## [PROVIDED DATA]
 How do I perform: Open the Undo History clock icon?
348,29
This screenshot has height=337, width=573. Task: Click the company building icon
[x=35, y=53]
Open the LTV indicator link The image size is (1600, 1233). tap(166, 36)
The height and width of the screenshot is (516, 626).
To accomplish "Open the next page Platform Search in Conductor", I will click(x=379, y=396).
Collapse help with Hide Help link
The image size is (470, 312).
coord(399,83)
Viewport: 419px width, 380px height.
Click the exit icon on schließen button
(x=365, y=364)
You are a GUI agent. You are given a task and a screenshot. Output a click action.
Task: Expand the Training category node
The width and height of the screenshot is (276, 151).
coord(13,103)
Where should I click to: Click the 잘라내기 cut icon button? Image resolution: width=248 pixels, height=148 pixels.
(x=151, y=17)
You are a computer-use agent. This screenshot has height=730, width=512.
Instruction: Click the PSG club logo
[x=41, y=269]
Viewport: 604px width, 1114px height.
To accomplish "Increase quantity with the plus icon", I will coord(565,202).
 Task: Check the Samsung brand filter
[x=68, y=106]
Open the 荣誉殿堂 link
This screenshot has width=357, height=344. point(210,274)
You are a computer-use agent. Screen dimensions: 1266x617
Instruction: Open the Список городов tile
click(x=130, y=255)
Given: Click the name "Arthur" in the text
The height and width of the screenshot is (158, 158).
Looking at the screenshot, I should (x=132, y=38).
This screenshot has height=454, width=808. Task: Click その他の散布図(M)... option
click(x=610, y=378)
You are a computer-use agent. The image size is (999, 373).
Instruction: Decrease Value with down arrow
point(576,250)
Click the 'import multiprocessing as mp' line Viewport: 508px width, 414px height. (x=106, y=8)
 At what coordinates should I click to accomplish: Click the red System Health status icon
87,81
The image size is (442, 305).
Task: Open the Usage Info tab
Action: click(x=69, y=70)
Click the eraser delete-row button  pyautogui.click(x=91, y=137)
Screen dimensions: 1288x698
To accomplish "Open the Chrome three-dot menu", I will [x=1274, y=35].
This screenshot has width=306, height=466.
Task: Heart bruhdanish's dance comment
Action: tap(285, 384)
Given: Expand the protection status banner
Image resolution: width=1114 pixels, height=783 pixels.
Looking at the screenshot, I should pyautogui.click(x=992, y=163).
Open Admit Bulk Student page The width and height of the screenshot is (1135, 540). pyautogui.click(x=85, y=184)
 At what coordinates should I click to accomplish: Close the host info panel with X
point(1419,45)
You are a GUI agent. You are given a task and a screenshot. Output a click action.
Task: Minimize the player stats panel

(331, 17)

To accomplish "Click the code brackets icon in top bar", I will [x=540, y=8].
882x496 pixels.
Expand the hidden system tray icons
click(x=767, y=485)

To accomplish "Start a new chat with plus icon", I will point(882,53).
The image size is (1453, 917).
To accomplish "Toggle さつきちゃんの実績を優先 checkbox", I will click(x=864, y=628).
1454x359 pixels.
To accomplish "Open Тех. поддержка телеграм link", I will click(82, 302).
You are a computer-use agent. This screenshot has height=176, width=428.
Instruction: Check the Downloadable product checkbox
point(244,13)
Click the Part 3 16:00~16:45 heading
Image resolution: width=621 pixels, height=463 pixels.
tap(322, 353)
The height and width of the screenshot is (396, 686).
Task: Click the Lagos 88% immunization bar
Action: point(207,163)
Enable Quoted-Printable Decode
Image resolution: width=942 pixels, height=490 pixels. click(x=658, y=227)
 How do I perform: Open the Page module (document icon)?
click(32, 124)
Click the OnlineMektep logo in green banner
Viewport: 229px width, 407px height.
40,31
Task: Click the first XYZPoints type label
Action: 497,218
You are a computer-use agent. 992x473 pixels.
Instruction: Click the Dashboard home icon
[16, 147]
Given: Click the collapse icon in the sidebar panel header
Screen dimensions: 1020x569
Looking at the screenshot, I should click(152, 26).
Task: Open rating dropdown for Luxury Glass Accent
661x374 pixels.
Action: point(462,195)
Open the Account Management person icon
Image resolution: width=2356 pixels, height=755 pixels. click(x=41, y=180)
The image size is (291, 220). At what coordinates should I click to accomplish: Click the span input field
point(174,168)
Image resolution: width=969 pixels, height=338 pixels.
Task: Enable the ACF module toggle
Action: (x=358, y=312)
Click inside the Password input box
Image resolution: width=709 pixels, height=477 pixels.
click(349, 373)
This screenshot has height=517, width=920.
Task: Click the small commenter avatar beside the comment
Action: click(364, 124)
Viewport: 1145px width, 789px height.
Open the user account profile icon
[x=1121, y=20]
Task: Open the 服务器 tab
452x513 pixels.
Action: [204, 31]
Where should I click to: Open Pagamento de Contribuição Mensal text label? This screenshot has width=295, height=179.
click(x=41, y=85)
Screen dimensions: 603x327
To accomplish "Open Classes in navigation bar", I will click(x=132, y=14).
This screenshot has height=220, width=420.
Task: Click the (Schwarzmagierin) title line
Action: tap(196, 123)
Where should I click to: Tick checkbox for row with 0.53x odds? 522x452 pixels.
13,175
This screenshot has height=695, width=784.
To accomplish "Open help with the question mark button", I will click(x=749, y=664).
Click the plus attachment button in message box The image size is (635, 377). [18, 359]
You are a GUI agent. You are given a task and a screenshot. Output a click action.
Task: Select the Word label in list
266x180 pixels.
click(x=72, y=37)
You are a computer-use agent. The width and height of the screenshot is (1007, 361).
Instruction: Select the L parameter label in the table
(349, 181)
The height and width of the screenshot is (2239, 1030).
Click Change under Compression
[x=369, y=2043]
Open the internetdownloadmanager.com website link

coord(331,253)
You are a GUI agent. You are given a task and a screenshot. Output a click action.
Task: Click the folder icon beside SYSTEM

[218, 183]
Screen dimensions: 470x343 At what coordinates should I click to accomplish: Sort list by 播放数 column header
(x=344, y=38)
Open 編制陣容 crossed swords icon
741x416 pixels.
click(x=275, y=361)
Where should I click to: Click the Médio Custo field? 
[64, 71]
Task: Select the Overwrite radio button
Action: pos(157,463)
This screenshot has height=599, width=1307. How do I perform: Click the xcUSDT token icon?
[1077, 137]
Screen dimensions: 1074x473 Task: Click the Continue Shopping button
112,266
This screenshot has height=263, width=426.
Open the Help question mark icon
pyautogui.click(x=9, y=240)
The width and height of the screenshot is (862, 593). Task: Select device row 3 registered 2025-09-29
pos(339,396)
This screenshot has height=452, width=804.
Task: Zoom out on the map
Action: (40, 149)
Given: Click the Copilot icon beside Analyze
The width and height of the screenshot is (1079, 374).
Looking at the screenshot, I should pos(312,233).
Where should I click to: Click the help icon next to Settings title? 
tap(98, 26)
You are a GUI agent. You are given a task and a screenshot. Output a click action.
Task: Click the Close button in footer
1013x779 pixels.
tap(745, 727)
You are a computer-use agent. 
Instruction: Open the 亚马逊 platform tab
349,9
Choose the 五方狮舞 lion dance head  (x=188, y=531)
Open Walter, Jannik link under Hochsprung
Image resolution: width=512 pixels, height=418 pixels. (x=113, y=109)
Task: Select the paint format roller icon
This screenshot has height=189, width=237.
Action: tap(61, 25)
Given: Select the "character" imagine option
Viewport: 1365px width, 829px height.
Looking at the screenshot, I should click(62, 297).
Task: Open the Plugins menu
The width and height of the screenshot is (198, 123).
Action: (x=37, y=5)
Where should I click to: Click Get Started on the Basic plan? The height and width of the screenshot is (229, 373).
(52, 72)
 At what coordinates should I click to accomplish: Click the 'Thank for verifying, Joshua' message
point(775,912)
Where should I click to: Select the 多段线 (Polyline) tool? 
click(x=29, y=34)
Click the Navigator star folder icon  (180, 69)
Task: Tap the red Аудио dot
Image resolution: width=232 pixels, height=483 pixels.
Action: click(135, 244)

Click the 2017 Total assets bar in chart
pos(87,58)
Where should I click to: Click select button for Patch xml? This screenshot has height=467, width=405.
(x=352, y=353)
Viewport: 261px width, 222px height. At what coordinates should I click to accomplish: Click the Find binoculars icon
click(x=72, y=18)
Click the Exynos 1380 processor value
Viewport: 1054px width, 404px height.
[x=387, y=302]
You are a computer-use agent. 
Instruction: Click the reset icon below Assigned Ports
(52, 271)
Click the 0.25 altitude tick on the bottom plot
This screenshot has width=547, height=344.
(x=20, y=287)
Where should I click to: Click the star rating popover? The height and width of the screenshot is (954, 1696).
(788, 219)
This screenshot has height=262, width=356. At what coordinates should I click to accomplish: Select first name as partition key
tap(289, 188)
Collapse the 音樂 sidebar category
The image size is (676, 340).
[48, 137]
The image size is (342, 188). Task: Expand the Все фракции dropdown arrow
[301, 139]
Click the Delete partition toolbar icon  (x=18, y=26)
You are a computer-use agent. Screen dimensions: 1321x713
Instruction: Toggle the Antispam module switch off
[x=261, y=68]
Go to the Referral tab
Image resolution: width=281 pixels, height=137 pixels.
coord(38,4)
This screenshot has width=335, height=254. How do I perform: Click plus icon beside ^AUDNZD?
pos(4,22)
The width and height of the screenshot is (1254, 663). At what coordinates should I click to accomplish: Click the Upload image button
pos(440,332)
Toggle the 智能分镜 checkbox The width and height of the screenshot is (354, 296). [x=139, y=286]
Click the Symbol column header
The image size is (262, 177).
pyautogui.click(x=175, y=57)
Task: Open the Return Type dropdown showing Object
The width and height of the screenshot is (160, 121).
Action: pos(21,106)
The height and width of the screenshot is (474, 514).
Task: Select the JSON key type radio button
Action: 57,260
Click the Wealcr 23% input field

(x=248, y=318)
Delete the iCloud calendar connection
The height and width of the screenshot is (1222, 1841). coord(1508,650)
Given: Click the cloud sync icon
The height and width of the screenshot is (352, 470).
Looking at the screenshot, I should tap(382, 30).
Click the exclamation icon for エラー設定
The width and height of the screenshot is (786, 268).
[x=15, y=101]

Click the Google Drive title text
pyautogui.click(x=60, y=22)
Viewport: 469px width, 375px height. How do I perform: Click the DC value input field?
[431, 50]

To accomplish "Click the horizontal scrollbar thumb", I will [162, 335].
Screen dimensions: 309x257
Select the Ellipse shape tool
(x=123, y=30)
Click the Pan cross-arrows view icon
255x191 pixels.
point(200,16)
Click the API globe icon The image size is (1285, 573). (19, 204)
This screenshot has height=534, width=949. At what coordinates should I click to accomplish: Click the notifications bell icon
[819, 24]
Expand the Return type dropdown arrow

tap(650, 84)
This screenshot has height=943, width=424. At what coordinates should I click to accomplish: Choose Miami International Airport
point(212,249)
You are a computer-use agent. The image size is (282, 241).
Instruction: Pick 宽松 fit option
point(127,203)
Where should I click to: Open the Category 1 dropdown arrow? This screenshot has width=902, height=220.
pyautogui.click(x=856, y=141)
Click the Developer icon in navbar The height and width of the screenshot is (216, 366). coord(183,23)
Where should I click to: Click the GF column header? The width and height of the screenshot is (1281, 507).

## [PROBLEM STATEMENT]
Provide a count of the lines in the data above that include the word "computer", stating the number alone.

## [FINISHED EXERCISE]
10